◆ EXERCISE DETAILS ◆
Where the string "width" occurs in a line of the entries below, copy that line.

◆ RECORDS TO PROCESS ◆
···
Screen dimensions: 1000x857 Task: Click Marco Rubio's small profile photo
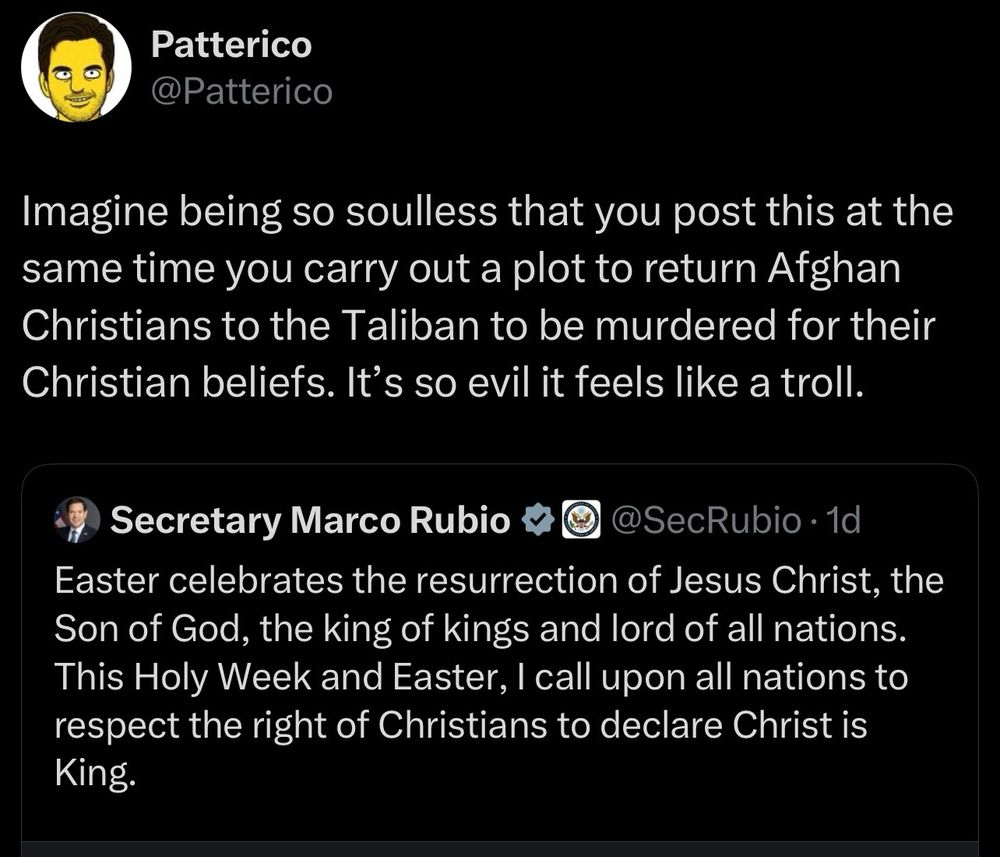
···
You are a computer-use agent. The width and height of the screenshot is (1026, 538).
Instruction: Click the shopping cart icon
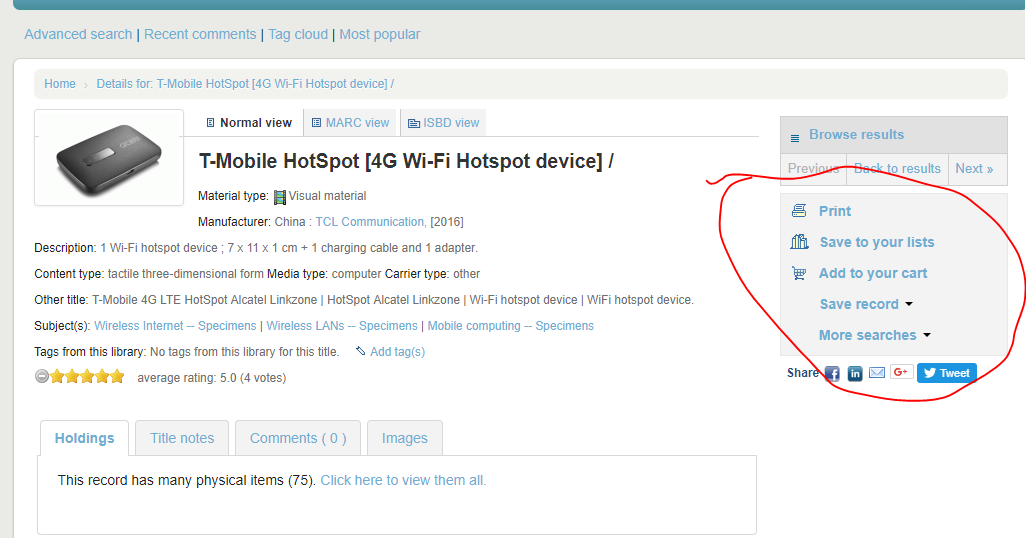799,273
···
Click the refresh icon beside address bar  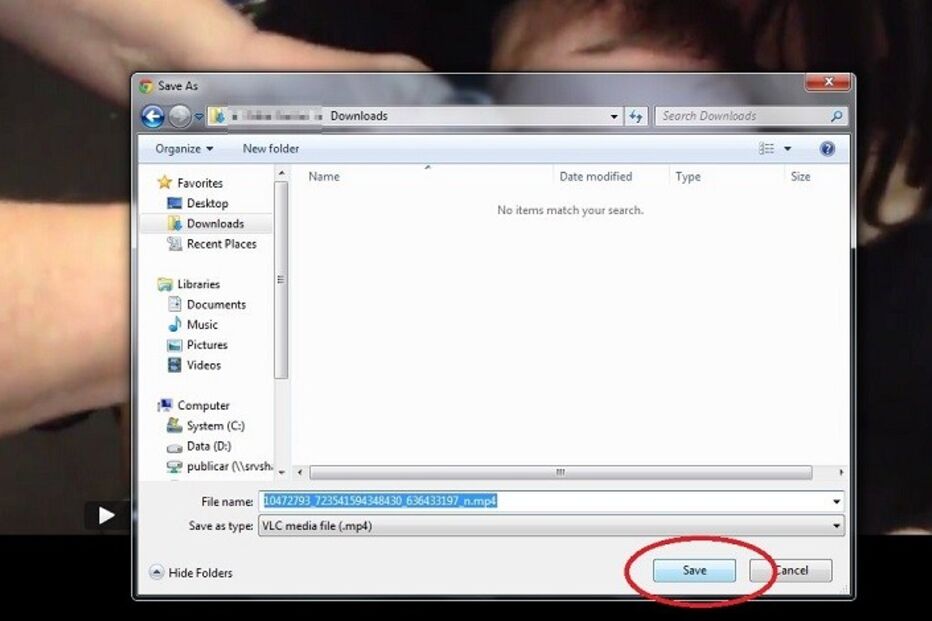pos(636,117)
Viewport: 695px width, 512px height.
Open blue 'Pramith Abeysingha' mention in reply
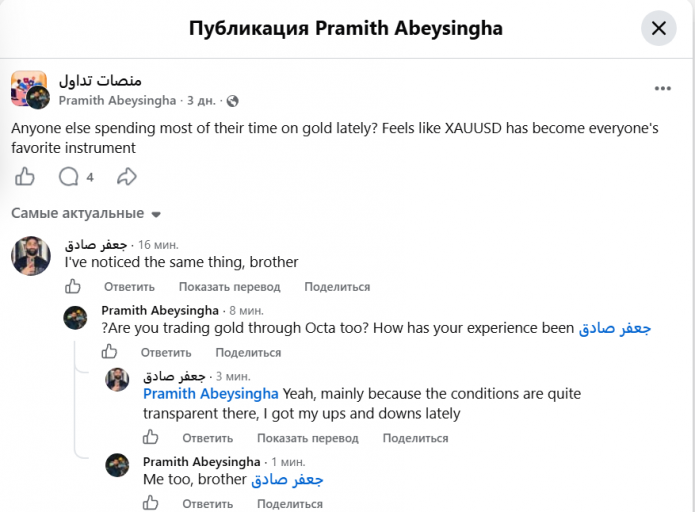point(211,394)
···
◆ SOLUTION TO THE EXERCISE ◆
You are a computer-use agent. The width and height of the screenshot is (1026, 538).
Viewport: 695px width, 512px height.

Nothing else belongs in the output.